The Fire Sermon by Francesca Haig

Author:Francesca Haig
Language: eng
Format: epub
Publisher: Gallery, Threshold, Pocket Books


chapter 17

The instinct that had pushed me to leave that night had been a good one: the weather held fine and the moon’s light was so strong that we could see the land behind us even hours after setting off. Later, beyond the sight of land, the swell rose waist height above the boat, but it was steady and regular. We found that if we kept the boat facing head-on to the swell and didn’t let ourselves turn sideways, we could negotiate the waves well enough. After some grappling we managed to raise the sail and learned to steer a zigzag course to travel against the wind. Kip kept glancing back at the absent shore, but he seemed reassured by my certainty as I guided us. At one point, an hour or so before the first hint of dawn, I cautioned him to slow the boat. “There’s an outcrop of rock here, not far—we don’t want to go aground on it.” I could feel it, like an eyelash in my eye, or a piece of gravel in my shoe: small but impossible to ignore.
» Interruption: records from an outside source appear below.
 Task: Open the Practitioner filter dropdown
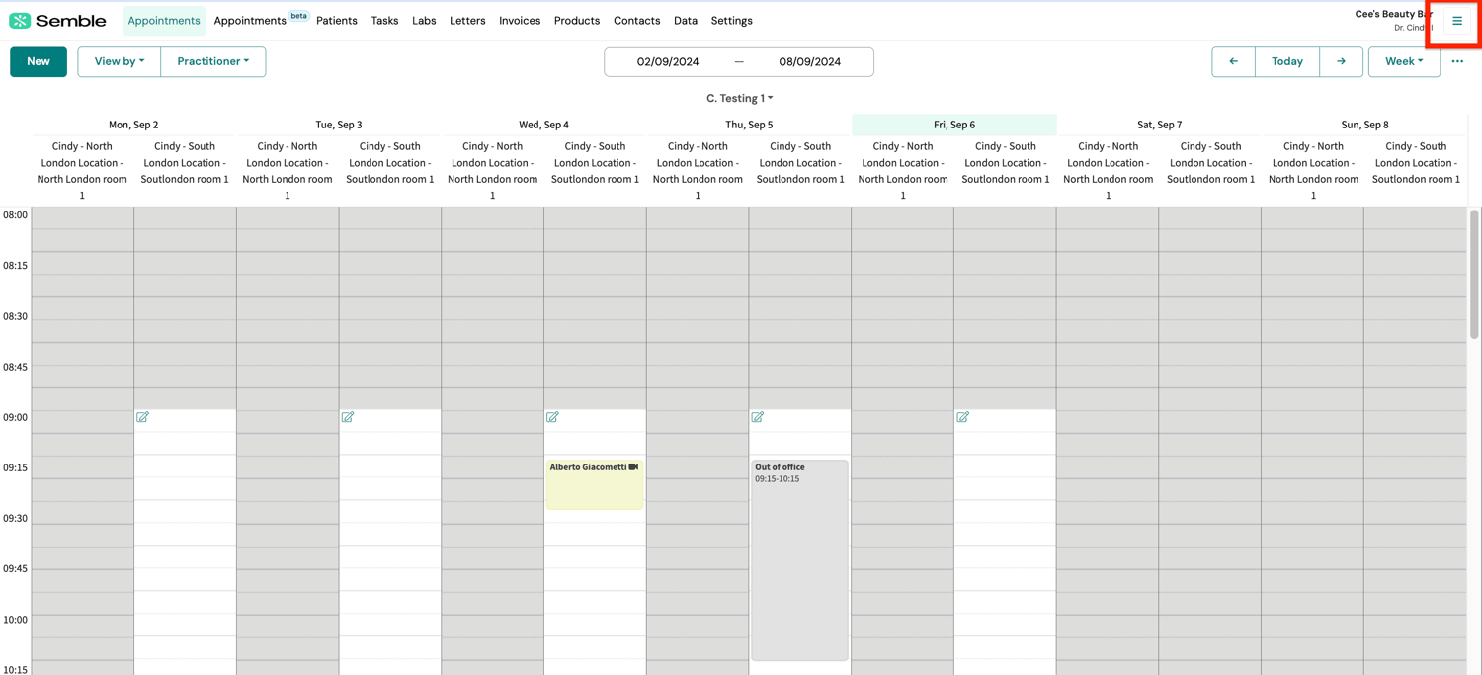[212, 61]
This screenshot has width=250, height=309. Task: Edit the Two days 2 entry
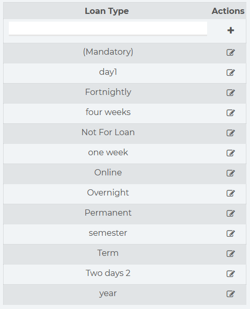coord(230,273)
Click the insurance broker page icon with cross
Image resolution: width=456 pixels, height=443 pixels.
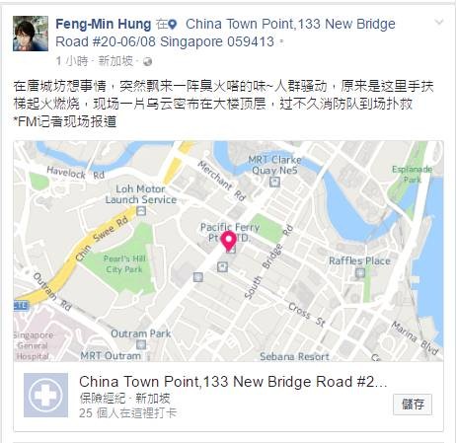point(45,395)
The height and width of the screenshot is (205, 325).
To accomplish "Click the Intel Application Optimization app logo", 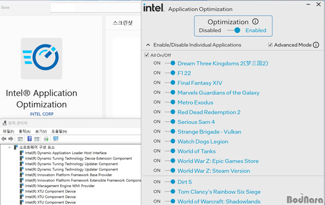I will 42,58.
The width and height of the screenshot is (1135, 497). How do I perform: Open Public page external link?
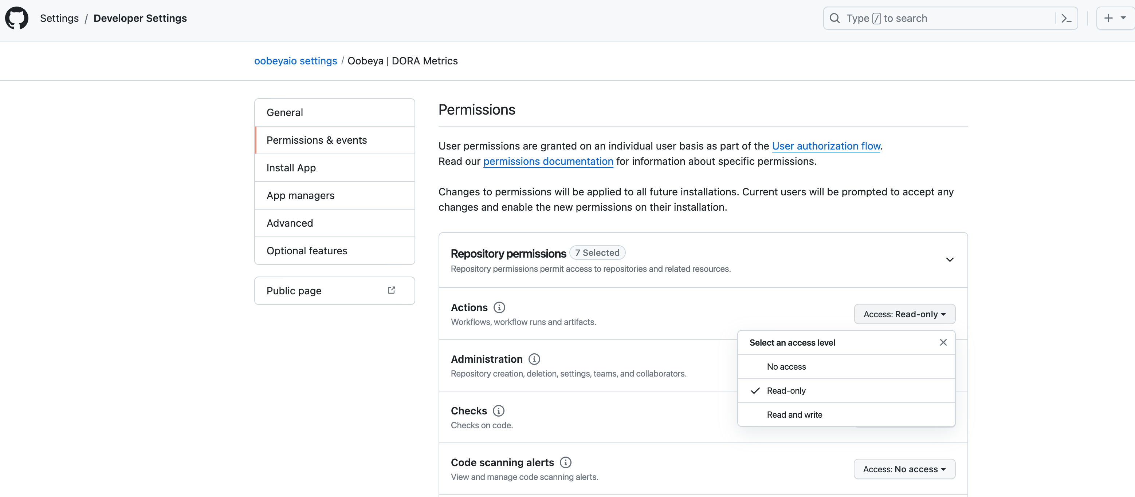(334, 291)
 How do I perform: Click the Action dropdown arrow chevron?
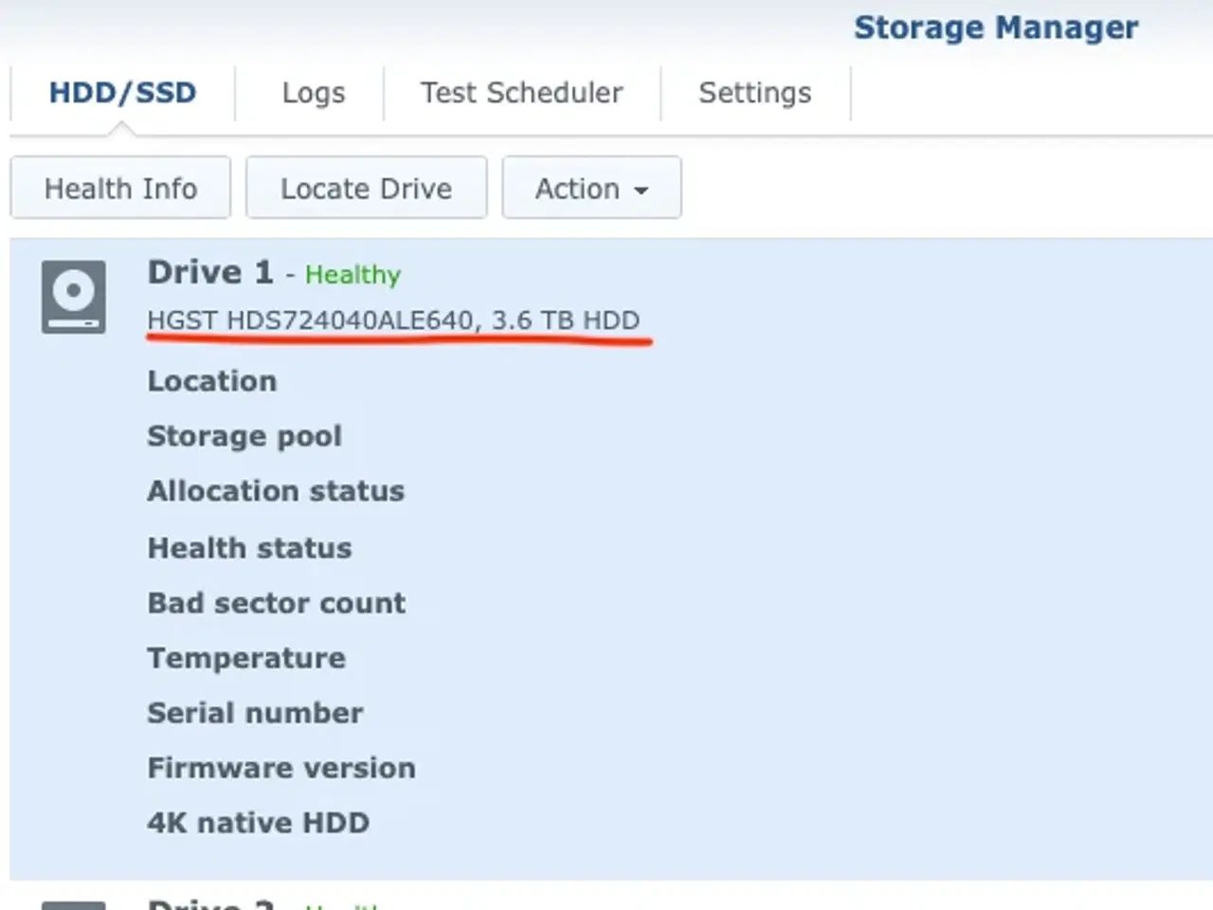pos(643,190)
Even by the moon’s constant light we couldn’t see anything, straining our necks in all directions while trying to keep the boat head-on to the mounting swell. Then I shouted at him to throw the tiller hard left and dug my oar in, too, for added traction. As the boat shuddered to the right, we saw it, not two feet from the other side of the boat: the different shade of darkness among the black water. It was swallowed by the subsequent wave, but in the next trough we could see, again, the saw-bladed silhouette of rock.
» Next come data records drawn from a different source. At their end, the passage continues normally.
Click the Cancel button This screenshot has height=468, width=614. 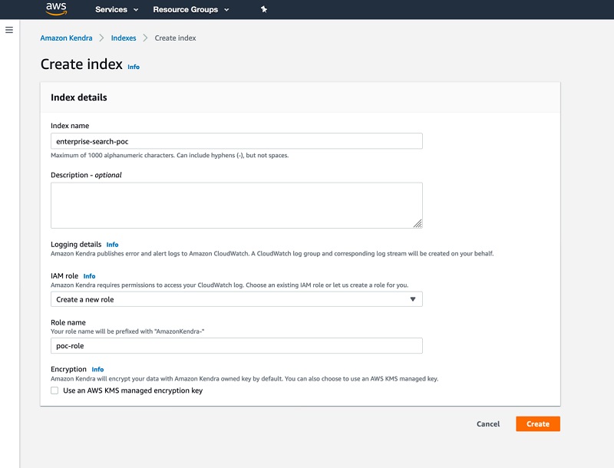488,424
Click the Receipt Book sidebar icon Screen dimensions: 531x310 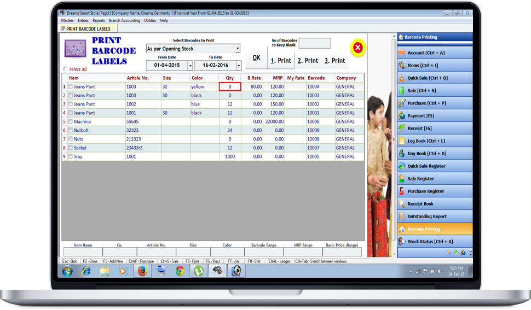pyautogui.click(x=402, y=204)
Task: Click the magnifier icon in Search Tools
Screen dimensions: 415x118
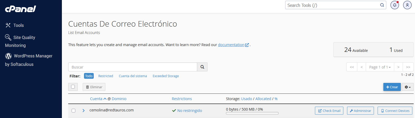Action: tap(382, 5)
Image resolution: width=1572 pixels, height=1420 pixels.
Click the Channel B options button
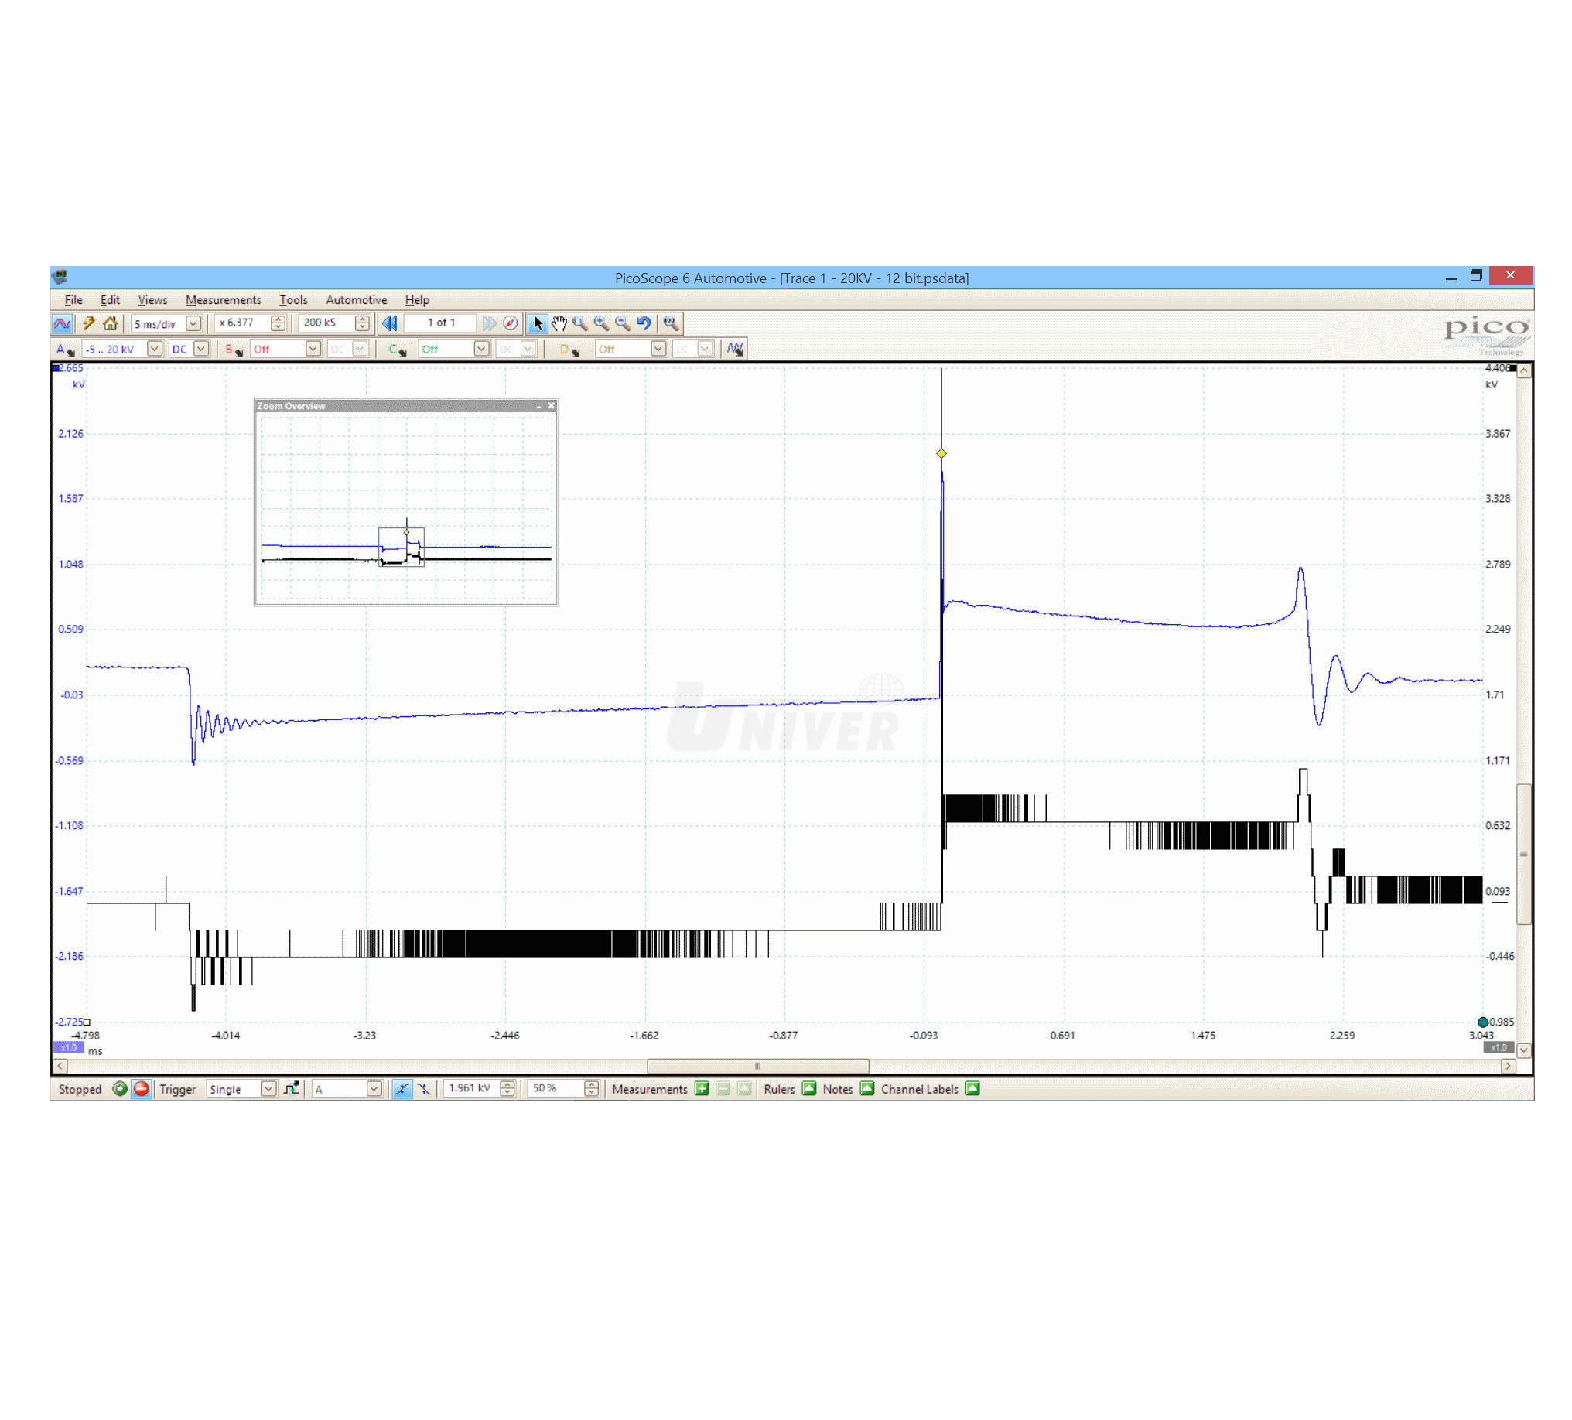(x=232, y=349)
After that, Kip stopped asking me how far I thought it would be and left me to my squinting concentration. We endured the whole day, rationing the water in meager sips. When night came it gave us respite, though the sea around us seemed to expand with the gathering darkness. The last dregs of the water were gone now, but the moon, at least, was bright enough to see by, just. When dawn had begun to break and the swell was lower, we tried to take shifts at sleeping. I went first but couldn’t manage even my allotted spell. I’d hoped that sleep might distract me from my thirst, but when I closed my eyes my mouth felt drier than ever, my tongue too large for my mouth.

When he took his turn, Kip fared no better, shifting awkwardly in the bottom of the boat where he’d tried to stretch out. “Even the worst of the swamps and rocks we’ve slept on since we escaped didn’t bounce about like this,” he said. “I can hardly stay awake, but damned if I can sleep, either. Move over.” So he resumed his spot next to me and we pushed onward, the sun continuing to rise behind us.

It was well after noon on the second day, the salt spray making my lips raw, when we came to the reef.